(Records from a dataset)
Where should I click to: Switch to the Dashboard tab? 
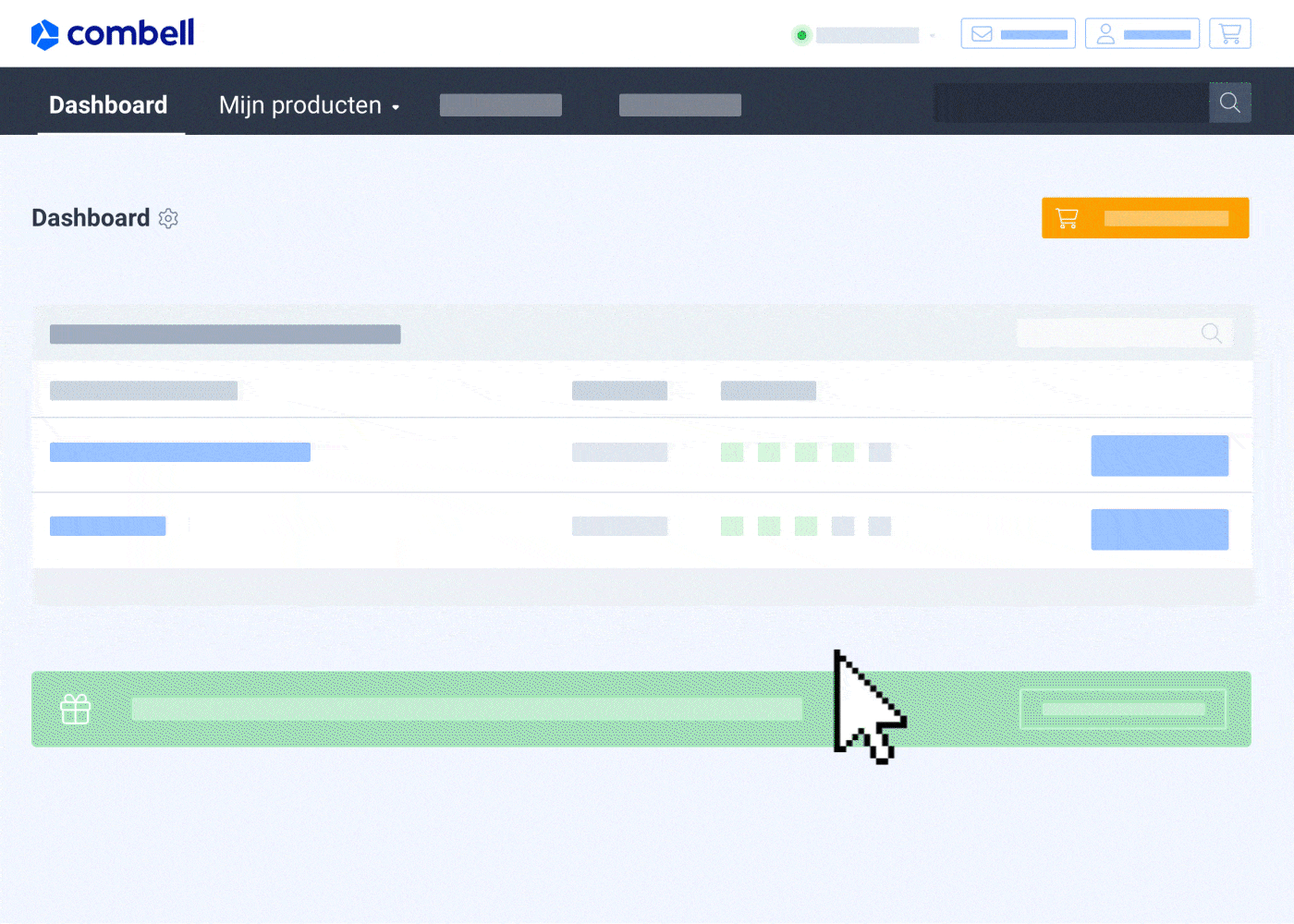(x=108, y=104)
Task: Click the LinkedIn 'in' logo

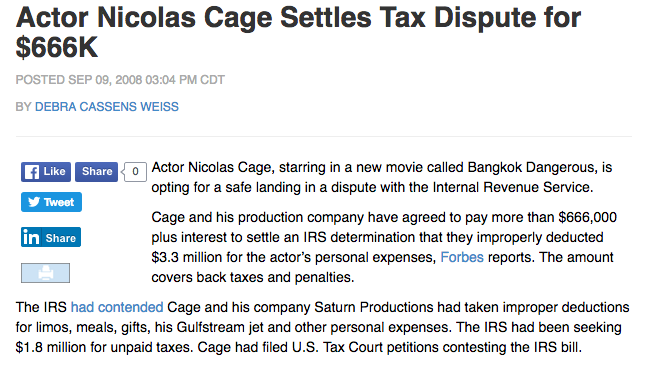Action: click(31, 237)
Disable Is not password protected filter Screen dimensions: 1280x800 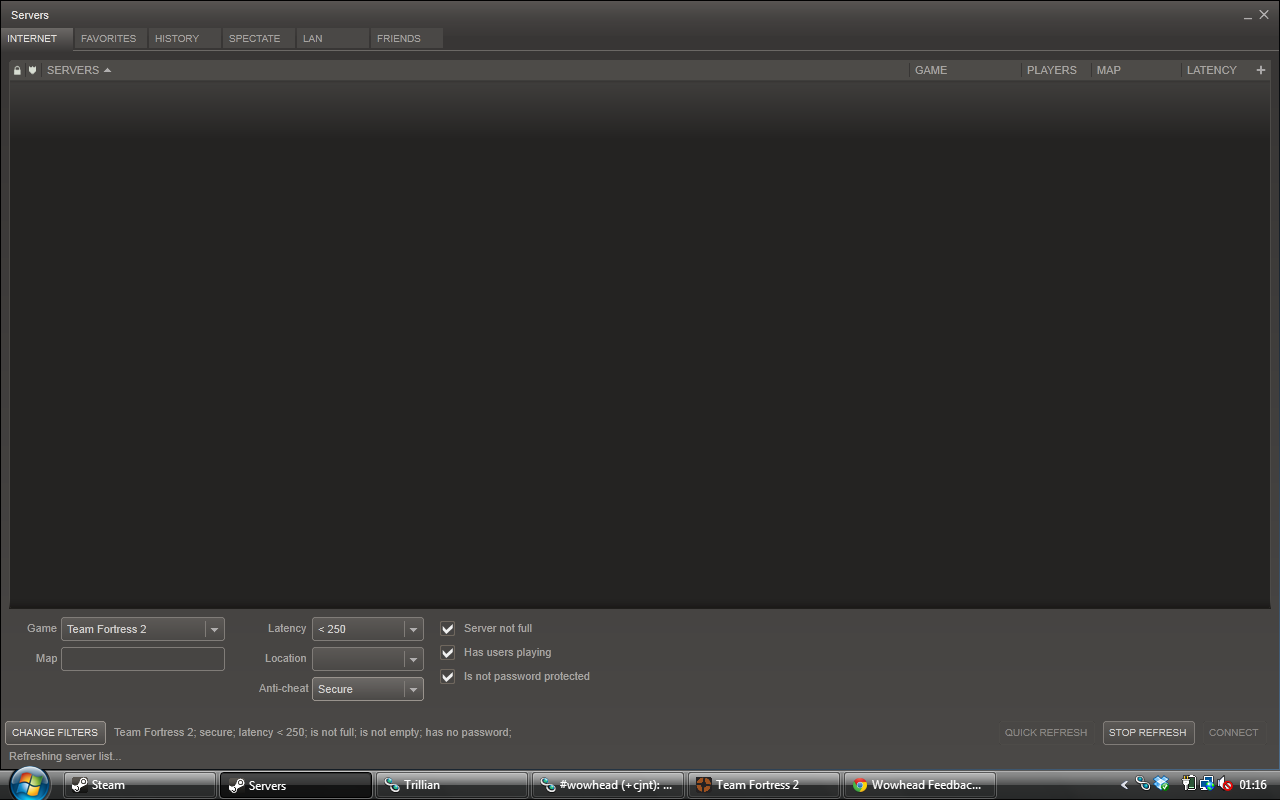click(448, 677)
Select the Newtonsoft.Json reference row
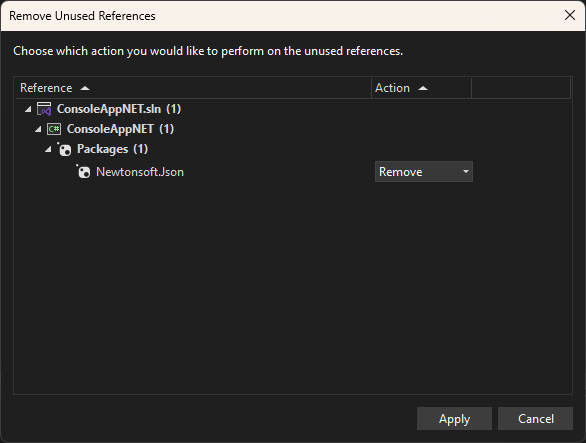The height and width of the screenshot is (443, 586). [x=293, y=172]
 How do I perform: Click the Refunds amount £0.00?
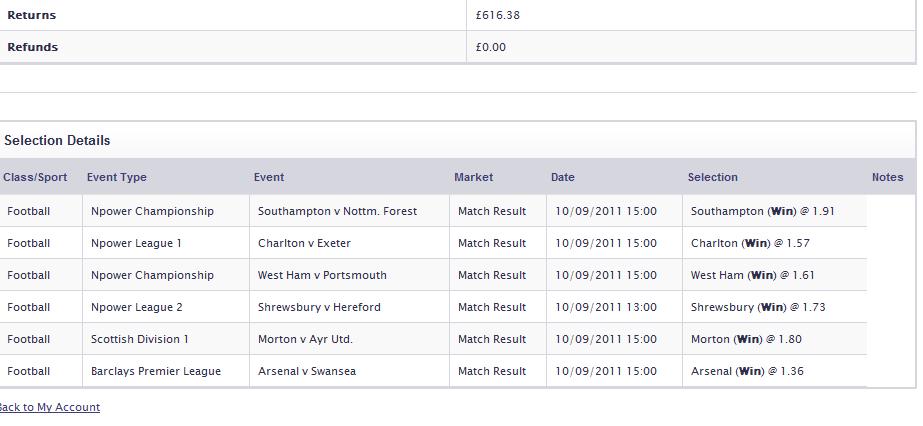click(490, 47)
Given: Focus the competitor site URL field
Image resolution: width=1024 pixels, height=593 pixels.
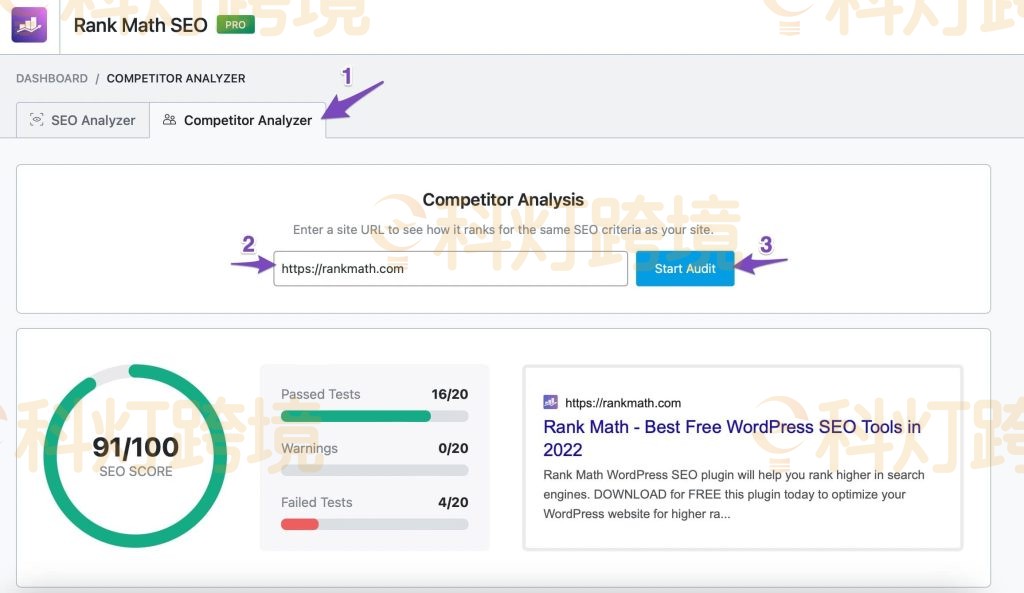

Task brief: Lines from the one containing "How do I perform: Click" through the end of the entries above, both included, are to be written out exactly; no pictures and no other lines.

Exercise response:
 How do I perform: Click the Refunds amount £0.00?
click(490, 47)
Given: Focus the competitor site URL field
Image resolution: width=1024 pixels, height=593 pixels.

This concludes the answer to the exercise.